··· EXCERPT
First Flight Dec. 14, 1984, the X-29 advanced technology demonstrator aircraft banks over desert terrain near NASA Dryden. (Credits: NASA Photo)

Two X-29 aircraft, featuring one of the more unusual designs in aviation history, were flown at NASA Ames-Dryden Flight Research Facility (now Armstrong Flight Research Center) at Edwards Air Force Base, California. The demonstrators investigated advanced concepts and technologies during a multi-phased program conducted from 1984 to 1992. The program provided an engineering database that is available for the design and development of future aircraft.

The aircraft’s forward-swept wings were mounted well back on the fuselage, while its canards (horizontal stabilizers to control pitch) were in front of the wings instead of on the tail. The complex geometries of the wings and canards combined to provide exceptional maneuverability, supersonic performance and a light structure. Air moving over the forward-swept wings tended to flow inward toward the root of the wing instead of outward toward the wing tip as occurs on an aft-swept wing. This reverse airflow kept the wing tips and their ailerons from stalling at high angles of attack (direction of the fuselage relative to the air flow).

The fighter-size X-29 also explored the use of advanced composites in aircraft construction; variable camber wing surfaces; the unique forward-swept wing and its thin supercritical airfoil; strake flaps; close-coupled canards; and a computerized fly-by-wire flight control system to maintain control of the otherwise unstable aircraft.

Research results showed that the configuration of forward-swept wings, coupled with movable canards, gave pilots excellent control response at up to 45 degrees angle of attack, higher than comparable fighter aircraft. During its flight history, X-29s were flown on 422 research missions. Aircraft No. 1 flew 242 in the Phase 1 portion of the program; 120 flights were flown by aircraft No. 2 in Phase 2; and 60 flights were completed in a follow-on “vortex control” phase.
······
··· LISTING
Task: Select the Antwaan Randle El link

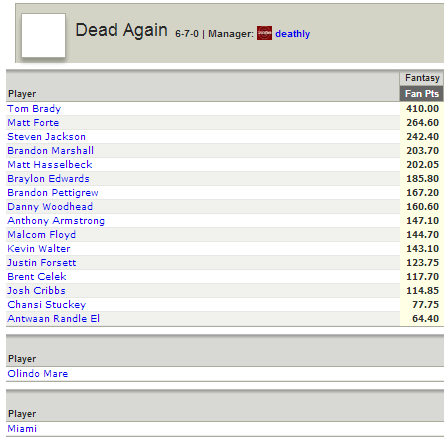Action: tap(53, 319)
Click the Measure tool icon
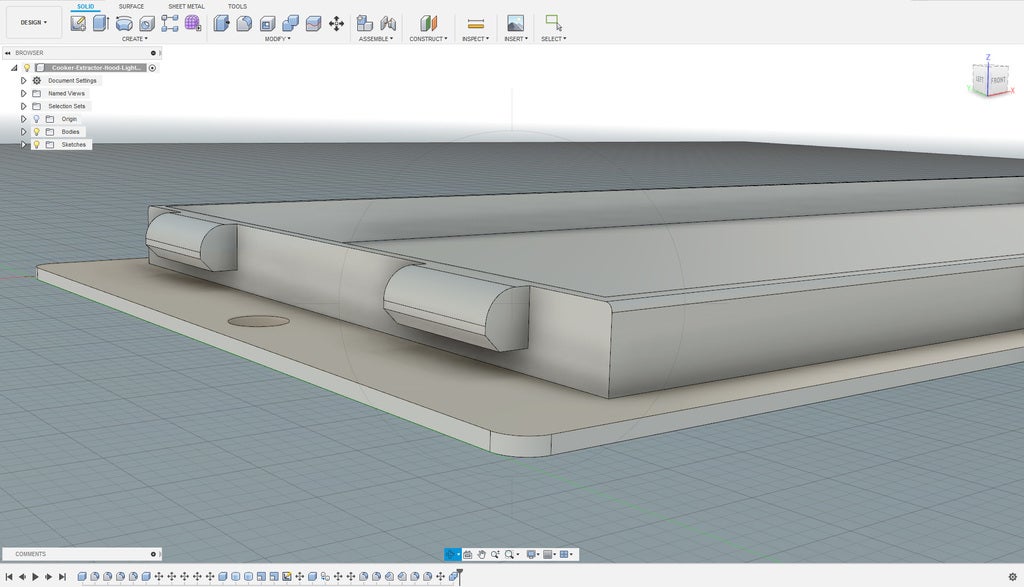This screenshot has width=1024, height=587. (476, 23)
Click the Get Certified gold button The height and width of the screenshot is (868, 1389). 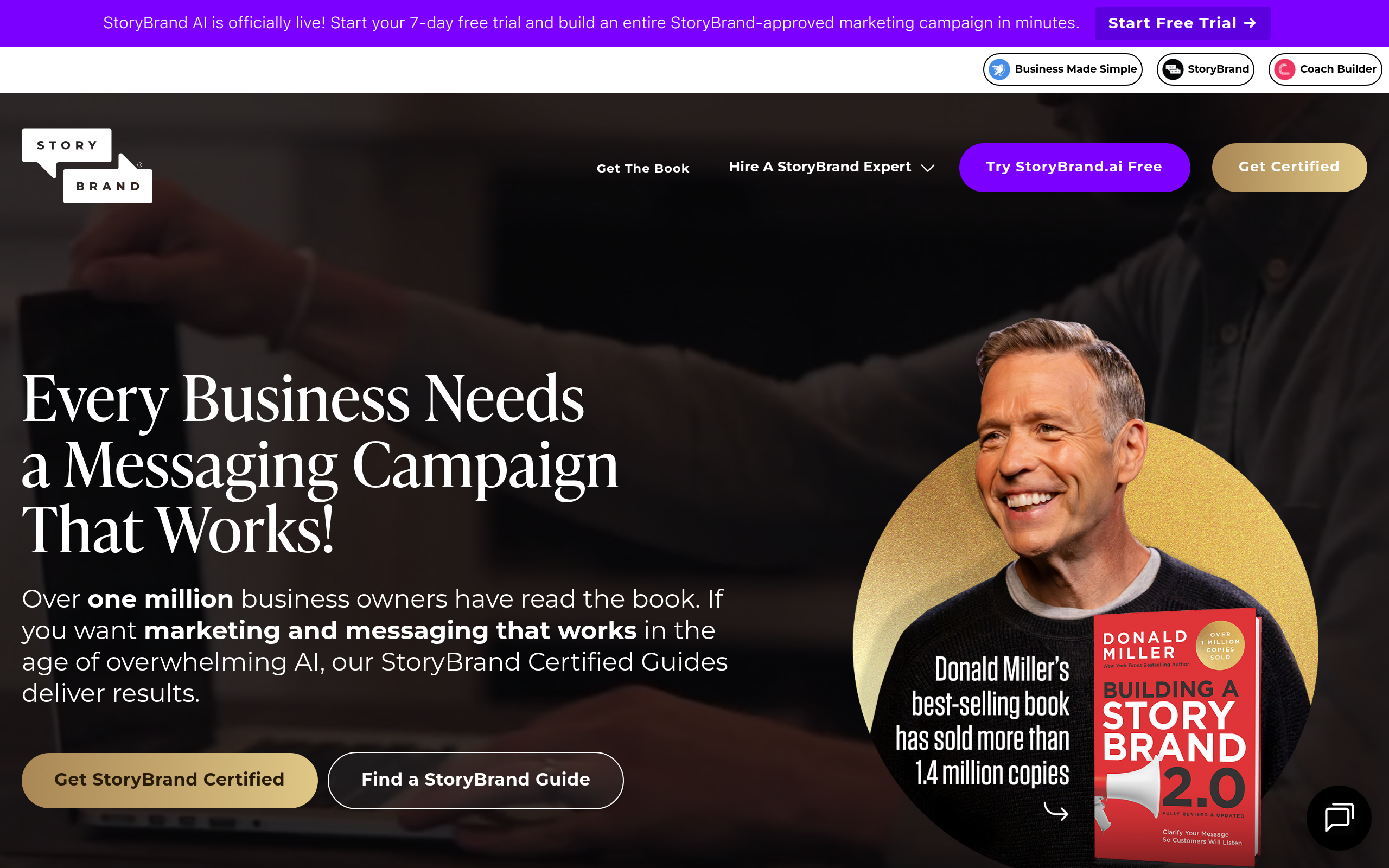[x=1289, y=167]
······
§ PROBLEMS TO SOLVE
1. According to the X-29 article, up to what angle of attack did the forward-swept wings and movable canards give pilots excellent control response?
2. Resume the X-29 article after its last sentence.

§ RESULTS OF THE EXERCISE
1. Up to 45 degrees.

2.
Background

Before World War II, some gliders with forward-swept wings existed, and the NACA (the National Advisory Committee for Aeronautics) Langley Memorial Aeronautical Laboratory (now Langley Research Center) in Hampton, Virginia, performed wind-tunnel studies on the concept in 1931. Germany developed a jet-powered aircraft with forward-swept wings, the Junkers Ju 287, during the war. The concept, however, was not successful because the technology and materials did not exist to construct the wing rigid enough to overcome bending and twisting forces without making the aircraft too heavy. Hamburger Flugzuebau designed and built the Hansa Jet HFB-320 in the early 1960s; the aircraft first flew in 1964. The company built 45 HFB-320s, the only certified civilian business jet to use a forward-swept-wing.

The introduction of composite materials in the 1970s opened a new field of aircraft construction, making it possible to design rugged airframes and structures stronger than those made of conventional materials, yet lightweight and able to withstand tremendous aerodynamic forces.

The X-29’s thin supercritical wing was of composite construction. State-of-the-art composites permit aeroelastic tailoring, which allows the wing some bending but limits twisting and eliminates structural divergence within the flight envelope (deformation of the wing or breaking off in flight).

In 1977, the Defense Advanced Research Projects Agency (DARPA) and the U.S. Air Force Flight Dynamics Laboratory (now the Air Force Research Laboratory or AFRL) at Wright-Patterson Air Force Base, Ohio, issued proposals for a research aircraft designed to explore the forward-swept wing concept. The aircraft was also intended to validate studies that predicted better control and lift qualities in extreme maneuvers and possibly reduce aerodynamic drag, as well as fly more efficiently at cruise speeds.

The Grumman Corporation was chosen in December 1981 to receive an $87 million contract to build two X-29 aircraft. They were to become the first new X-series aircraft in more than a decade. First flight of the No. 1 X-29 was Dec. 14, 1984, while the No. 2 aircraft first flew on May 23, 1989. Both first flights were from NASA Ames-Dryden Flight Research Facility.

Flight Control System

The flight control surfaces on the X-29 were the forward-mounted canards, which shared the lifting load with the wings and provided primary pitch control. The wing flaperons (combination flaps and ailerons) were used to change wing camber and function as ailerons for roll control when used asymmetrically. In addition, the strake flaps on each side of the rudder augmented the canards with pitch control. The control surfaces were linked electronically to a triple-redundant digital fly-by-wire flight control system that provided an artificial stability.

The particular forward-swept wing, close-coupled canard design used on the X-29 was highly unstable. The X-29 flight control system compensated for this instability by sensing flight conditions such as attitude and speed and through computer processing, continually adjusted the control surfaces with up to 40 commands each second. Conventionally configured aircraft achieved stability by balancing lift loads on the wing with opposing downward loads on the tail at the cost of drag. The X-29 avoided this drag penalty through its relaxed static stability.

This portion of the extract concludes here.